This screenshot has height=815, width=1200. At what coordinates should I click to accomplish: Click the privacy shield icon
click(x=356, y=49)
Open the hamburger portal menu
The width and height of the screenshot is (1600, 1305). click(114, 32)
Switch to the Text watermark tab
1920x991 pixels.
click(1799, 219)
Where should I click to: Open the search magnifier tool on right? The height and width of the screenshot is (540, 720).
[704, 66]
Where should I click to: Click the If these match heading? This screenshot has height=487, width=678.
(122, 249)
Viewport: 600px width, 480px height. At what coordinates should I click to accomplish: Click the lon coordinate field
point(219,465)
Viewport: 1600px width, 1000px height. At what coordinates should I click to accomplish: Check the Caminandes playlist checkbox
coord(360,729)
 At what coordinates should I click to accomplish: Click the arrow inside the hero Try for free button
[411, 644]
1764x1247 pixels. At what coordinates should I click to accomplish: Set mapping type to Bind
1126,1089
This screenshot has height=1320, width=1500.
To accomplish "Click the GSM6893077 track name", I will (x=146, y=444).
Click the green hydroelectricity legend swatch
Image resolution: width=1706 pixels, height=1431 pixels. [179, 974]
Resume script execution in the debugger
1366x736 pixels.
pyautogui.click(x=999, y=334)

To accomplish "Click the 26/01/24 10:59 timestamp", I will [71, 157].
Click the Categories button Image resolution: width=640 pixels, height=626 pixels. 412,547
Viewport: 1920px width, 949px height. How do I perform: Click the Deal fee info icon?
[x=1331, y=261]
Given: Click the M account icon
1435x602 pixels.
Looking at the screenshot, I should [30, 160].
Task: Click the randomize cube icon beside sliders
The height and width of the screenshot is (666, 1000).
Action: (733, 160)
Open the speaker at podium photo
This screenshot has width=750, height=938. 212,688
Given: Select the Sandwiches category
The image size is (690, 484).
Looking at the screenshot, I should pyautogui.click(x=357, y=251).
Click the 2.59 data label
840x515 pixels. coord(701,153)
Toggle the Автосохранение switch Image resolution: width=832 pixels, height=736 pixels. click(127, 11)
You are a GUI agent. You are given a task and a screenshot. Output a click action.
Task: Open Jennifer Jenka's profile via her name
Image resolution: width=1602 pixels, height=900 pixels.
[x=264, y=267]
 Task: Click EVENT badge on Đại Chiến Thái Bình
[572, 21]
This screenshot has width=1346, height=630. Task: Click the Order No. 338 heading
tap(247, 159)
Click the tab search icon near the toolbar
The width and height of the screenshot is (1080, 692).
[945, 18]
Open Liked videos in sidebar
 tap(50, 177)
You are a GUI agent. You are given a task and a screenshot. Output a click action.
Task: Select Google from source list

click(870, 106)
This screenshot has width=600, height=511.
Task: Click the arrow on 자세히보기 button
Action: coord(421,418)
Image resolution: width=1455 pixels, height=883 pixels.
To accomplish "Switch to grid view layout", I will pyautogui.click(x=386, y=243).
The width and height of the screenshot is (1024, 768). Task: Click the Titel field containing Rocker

--*--

- Task directions -
Repeat all of the data exactly. Include every line.

- Output for this task -
This screenshot has height=815, width=1200. At what coordinates should I click to accomplish: Click the privacy shield icon
click(x=356, y=49)
Open the hamburger portal menu
The width and height of the screenshot is (1600, 1305). click(114, 32)
Switch to the Text watermark tab
1920x991 pixels.
click(1799, 219)
Where should I click to: Open the search magnifier tool on right? The height and width of the screenshot is (540, 720).
[704, 66]
Where should I click to: Click the If these match heading? This screenshot has height=487, width=678.
(122, 249)
Viewport: 600px width, 480px height. At what coordinates should I click to accomplish: Click the lon coordinate field
point(219,465)
Viewport: 1600px width, 1000px height. At what coordinates should I click to accomplish: Check the Caminandes playlist checkbox
coord(360,729)
 At what coordinates should I click to accomplish: Click the arrow inside the hero Try for free button
[411, 644]
1764x1247 pixels. At what coordinates should I click to accomplish: Set mapping type to Bind
1126,1089
This screenshot has height=1320, width=1500.
To accomplish "Click the GSM6893077 track name", I will (x=146, y=444).
Click the green hydroelectricity legend swatch
Image resolution: width=1706 pixels, height=1431 pixels. [179, 974]
Resume script execution in the debugger
1366x736 pixels.
pyautogui.click(x=999, y=334)

To accomplish "Click the 26/01/24 10:59 timestamp", I will [71, 157].
Click the Categories button Image resolution: width=640 pixels, height=626 pixels. 412,547
Viewport: 1920px width, 949px height. How do I perform: Click the Deal fee info icon?
[x=1331, y=261]
Given: Click the M account icon
1435x602 pixels.
Looking at the screenshot, I should [30, 160].
Task: Click the randomize cube icon beside sliders
The height and width of the screenshot is (666, 1000).
Action: (733, 160)
Open the speaker at podium photo
This screenshot has width=750, height=938. 212,688
Given: Select the Sandwiches category
The image size is (690, 484).
Looking at the screenshot, I should pyautogui.click(x=357, y=251).
Click the 2.59 data label
840x515 pixels. coord(701,153)
Toggle the Автосохранение switch Image resolution: width=832 pixels, height=736 pixels. click(127, 11)
You are a GUI agent. You are given a task and a screenshot. Output a click action.
Task: Open Jennifer Jenka's profile via her name
Image resolution: width=1602 pixels, height=900 pixels.
[x=264, y=267]
 Task: Click EVENT badge on Đại Chiến Thái Bình
[572, 21]
This screenshot has width=1346, height=630. Task: Click the Order No. 338 heading
tap(247, 159)
Click the tab search icon near the toolbar
The width and height of the screenshot is (1080, 692).
[945, 18]
Open Liked videos in sidebar
 tap(50, 177)
You are a GUI agent. You are given a task and a screenshot. Output a click action.
Task: Select Google from source list

click(870, 106)
This screenshot has width=600, height=511.
Task: Click the arrow on 자세히보기 button
Action: coord(421,418)
Image resolution: width=1455 pixels, height=883 pixels.
To accomplish "Switch to grid view layout", I will pyautogui.click(x=386, y=243).
The width and height of the screenshot is (1024, 768). Task: Click the Titel field containing Rocker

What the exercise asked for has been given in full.